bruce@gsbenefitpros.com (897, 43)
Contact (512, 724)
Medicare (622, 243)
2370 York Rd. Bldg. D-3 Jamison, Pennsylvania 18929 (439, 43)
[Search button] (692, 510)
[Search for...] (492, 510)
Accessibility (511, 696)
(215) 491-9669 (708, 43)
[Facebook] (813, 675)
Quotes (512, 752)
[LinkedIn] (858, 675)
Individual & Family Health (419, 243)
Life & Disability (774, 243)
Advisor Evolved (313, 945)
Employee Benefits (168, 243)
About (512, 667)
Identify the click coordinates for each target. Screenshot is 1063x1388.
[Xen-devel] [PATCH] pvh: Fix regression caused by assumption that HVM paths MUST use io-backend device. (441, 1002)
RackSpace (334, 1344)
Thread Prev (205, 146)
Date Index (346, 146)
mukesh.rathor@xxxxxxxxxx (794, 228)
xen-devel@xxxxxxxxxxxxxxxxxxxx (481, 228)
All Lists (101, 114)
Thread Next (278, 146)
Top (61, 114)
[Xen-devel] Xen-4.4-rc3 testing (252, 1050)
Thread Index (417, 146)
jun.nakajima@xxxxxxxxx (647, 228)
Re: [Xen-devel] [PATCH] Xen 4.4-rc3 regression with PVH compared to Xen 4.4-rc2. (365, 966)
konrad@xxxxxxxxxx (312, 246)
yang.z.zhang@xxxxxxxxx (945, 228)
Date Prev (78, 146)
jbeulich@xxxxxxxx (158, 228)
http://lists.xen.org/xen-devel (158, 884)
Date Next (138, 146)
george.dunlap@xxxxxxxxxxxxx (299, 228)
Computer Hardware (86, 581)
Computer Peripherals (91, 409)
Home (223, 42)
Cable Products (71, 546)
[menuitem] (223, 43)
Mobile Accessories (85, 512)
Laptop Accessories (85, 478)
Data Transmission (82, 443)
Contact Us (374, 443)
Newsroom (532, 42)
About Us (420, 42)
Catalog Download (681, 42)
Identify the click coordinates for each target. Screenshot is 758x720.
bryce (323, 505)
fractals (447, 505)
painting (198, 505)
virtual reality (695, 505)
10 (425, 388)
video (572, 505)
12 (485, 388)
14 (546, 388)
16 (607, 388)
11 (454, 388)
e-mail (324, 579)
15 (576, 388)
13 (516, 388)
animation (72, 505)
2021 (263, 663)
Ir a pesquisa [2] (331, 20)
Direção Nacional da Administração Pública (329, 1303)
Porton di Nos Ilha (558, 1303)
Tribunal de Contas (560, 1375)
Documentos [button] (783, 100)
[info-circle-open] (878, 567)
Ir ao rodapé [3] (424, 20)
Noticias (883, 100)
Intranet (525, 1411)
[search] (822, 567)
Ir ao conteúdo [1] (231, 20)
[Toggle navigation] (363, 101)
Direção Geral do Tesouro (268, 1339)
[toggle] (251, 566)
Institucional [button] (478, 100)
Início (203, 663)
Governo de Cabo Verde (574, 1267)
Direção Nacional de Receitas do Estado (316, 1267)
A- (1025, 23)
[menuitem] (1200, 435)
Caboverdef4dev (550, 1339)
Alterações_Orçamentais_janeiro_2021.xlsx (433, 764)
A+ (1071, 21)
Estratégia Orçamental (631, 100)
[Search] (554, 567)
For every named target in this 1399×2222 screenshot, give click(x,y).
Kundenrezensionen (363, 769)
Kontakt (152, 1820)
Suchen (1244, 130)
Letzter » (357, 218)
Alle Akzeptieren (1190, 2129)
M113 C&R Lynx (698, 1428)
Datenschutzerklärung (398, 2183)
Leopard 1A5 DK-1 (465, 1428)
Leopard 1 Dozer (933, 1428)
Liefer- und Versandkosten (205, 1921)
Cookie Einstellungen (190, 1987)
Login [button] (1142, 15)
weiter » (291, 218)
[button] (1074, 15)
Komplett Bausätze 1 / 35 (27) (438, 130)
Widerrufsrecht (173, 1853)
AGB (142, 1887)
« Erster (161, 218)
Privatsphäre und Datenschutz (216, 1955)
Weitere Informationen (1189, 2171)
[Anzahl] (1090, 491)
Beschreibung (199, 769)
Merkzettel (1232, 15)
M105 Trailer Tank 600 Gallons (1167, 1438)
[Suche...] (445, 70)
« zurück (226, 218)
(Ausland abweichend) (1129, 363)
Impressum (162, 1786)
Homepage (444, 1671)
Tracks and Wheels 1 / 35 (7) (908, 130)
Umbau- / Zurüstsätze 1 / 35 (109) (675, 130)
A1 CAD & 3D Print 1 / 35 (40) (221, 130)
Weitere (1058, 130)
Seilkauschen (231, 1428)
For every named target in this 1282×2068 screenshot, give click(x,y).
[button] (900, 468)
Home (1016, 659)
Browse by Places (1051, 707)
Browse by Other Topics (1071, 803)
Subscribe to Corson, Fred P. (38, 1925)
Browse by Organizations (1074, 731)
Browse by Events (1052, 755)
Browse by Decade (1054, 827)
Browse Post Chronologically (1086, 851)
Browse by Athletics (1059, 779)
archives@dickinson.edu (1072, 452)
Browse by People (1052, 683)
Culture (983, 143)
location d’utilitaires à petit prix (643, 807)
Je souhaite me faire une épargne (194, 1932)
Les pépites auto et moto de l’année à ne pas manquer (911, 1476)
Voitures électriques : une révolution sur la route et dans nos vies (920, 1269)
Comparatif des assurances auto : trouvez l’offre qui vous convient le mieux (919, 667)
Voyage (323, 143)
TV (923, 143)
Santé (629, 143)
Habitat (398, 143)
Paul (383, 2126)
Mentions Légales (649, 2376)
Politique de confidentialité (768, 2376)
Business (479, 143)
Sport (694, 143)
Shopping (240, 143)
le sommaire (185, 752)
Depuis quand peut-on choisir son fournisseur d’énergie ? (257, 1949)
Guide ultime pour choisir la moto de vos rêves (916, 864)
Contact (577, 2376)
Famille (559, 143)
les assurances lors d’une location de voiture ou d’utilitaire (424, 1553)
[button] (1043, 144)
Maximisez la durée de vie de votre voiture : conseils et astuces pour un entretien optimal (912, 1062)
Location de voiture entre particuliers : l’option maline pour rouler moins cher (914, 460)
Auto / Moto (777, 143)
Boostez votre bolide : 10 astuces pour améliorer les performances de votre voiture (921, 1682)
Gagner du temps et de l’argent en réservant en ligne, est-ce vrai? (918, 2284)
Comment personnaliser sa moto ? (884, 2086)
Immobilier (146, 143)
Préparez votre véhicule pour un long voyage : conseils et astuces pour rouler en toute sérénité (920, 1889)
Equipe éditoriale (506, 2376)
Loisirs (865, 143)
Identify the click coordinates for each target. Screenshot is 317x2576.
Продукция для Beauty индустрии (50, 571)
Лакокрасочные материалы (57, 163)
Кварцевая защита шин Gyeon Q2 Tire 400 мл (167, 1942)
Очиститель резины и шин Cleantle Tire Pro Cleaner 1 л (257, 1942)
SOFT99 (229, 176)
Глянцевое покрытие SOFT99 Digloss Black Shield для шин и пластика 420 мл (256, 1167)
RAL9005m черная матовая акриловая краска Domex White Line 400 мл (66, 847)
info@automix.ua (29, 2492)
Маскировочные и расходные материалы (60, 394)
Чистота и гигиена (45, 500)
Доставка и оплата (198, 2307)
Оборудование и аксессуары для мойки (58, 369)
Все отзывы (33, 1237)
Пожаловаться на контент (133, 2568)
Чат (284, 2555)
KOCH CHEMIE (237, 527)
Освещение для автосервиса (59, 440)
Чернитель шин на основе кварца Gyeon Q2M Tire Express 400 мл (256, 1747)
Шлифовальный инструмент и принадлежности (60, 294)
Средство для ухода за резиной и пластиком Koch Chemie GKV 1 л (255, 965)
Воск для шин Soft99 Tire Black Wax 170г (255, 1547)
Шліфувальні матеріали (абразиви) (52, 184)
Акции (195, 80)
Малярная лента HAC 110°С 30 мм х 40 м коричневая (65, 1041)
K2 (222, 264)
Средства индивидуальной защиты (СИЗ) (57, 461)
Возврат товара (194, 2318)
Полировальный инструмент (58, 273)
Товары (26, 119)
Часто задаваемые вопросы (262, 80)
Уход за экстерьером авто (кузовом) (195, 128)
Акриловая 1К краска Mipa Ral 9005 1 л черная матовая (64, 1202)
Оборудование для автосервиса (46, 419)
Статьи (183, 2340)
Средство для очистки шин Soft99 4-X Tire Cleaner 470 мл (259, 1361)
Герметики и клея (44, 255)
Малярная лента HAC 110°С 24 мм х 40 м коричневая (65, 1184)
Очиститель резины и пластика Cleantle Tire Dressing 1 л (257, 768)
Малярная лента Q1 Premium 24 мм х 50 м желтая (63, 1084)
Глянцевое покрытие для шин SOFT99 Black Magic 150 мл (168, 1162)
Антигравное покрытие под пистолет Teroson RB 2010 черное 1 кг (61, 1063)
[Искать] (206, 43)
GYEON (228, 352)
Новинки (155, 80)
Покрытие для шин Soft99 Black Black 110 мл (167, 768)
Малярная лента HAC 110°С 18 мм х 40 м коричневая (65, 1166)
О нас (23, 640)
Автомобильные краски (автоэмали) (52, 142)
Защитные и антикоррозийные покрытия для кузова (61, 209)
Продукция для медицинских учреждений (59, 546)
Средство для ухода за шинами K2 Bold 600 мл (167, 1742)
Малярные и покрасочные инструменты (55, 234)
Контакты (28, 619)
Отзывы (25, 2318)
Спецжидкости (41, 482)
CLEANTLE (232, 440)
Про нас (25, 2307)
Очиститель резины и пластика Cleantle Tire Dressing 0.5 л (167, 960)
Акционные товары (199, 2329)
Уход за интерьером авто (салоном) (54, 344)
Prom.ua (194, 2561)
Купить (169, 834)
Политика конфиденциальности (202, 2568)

_ _ _ _

→ **THE TASK**
Return every line of the material unchanged, from the line containing "15 (576, 388)" through the line containing "[info-circle-open] (878, 567)", including both of those lines.

→ **ANSWER TO THIS EXERCISE**
15 (576, 388)
13 (516, 388)
animation (72, 505)
2021 (263, 663)
Ir a pesquisa [2] (331, 20)
Direção Nacional da Administração Pública (329, 1303)
Porton di Nos Ilha (558, 1303)
Tribunal de Contas (560, 1375)
Documentos [button] (783, 100)
[info-circle-open] (878, 567)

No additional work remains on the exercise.